The beginning of what the commission described as the "evolution" of Cole's evidence began on 3 November when Barnard emailed an amendment to the player's witness statement that included the claim he could have heard Ferdinand use the word "black".

In an email to the FA on 13 September this year from Barnard, he made a new claim: that Cole said he had told the FA in his interview more than 10 months earlier that he had heard the words "f******" and "c***" in a sequence with "black". Barnard's email accused the FA investigators of "inconsistencies" in preparing Cole's statement.

The FA investigators strenuously denied to the commission that they had missed Cole referring to "black" in his first interview and provided their notes as evidence. The commission found: "All of this causes the commission to have real concerns about the accuracy of Barnard's recollections, and the motivation for the assertions that he makes."

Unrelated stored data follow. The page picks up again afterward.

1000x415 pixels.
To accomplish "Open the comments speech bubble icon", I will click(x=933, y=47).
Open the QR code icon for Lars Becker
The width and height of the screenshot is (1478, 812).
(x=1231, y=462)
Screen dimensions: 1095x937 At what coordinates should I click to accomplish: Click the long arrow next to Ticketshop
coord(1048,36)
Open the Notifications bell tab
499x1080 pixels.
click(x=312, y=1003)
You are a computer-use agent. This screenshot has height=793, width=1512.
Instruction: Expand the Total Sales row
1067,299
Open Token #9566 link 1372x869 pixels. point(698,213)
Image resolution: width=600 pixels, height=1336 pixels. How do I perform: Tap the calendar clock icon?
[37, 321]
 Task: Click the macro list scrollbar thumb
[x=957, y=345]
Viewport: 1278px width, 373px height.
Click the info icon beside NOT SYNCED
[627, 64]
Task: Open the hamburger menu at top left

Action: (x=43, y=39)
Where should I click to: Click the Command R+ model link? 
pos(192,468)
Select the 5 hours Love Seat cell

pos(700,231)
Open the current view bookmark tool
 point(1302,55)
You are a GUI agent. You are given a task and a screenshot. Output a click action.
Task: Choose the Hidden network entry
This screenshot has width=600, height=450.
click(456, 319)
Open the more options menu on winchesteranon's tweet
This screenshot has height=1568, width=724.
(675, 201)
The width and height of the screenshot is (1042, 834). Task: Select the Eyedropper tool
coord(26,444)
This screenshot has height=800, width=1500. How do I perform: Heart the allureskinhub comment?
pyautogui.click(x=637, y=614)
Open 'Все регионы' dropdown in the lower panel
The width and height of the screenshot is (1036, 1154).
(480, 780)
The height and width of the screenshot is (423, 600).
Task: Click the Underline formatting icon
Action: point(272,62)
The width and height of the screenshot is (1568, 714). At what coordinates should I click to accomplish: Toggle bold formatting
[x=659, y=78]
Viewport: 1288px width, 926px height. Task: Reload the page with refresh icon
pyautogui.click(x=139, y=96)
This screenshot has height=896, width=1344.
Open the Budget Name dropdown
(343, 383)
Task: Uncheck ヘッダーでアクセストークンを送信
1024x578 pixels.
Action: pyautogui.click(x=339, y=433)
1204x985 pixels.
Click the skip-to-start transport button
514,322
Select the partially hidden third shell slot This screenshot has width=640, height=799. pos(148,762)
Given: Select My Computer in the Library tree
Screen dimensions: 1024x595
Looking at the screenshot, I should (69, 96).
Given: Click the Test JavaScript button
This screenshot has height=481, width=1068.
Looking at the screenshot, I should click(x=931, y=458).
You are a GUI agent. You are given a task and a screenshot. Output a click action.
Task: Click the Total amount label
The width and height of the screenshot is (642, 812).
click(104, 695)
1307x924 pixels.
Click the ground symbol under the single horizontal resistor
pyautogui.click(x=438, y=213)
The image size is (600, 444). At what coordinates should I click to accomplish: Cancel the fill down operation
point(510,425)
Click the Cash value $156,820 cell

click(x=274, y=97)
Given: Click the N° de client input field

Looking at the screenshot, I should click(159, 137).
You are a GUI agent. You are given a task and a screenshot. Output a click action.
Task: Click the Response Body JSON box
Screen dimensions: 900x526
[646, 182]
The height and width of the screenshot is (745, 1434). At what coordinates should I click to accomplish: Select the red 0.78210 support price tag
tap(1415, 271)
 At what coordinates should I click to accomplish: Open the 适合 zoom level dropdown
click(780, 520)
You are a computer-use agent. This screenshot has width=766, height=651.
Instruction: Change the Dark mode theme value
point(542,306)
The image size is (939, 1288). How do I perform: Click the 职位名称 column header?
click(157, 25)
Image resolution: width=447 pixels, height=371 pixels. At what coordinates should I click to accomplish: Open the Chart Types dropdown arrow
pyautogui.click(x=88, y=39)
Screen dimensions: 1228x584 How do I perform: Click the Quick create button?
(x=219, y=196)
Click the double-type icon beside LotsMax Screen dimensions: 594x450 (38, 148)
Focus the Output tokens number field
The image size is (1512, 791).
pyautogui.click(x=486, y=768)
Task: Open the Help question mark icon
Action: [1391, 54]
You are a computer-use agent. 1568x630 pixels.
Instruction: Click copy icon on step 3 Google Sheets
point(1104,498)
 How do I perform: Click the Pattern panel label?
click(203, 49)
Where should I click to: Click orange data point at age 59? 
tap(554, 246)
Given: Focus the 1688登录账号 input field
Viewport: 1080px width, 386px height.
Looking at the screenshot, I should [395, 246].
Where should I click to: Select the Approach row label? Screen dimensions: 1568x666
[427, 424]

The commission suggested that the amendments made by Barnard were done so with the "clear purpose" of providing support for Terry's case. They also regarded the exchange between Barnard and the FA as "cogent new evidence" that would have influenced the thinking of the chief magistrate who heard Terry's case in July.

Barnard is an FA councillor and has been at the club for 10 years. A Chelsea spokesman said that Barnard did not accept the commission's criticism: "David co-operated fully with the FA at all times. He stands by his evidence and doesn't accept the criticism that has been made. It should also be noted that David was not given the opportunity to give oral evidence... so we feel any criticism is unjustified."

The club also said: "Ashley stands by the evidence that he gave and does not accept the criticism that has been made." Neither Terry nor Cole gave evidence in person to the commission. Chelsea have refused to comment on the Terry judgment until a decision is made on whether he will appeal.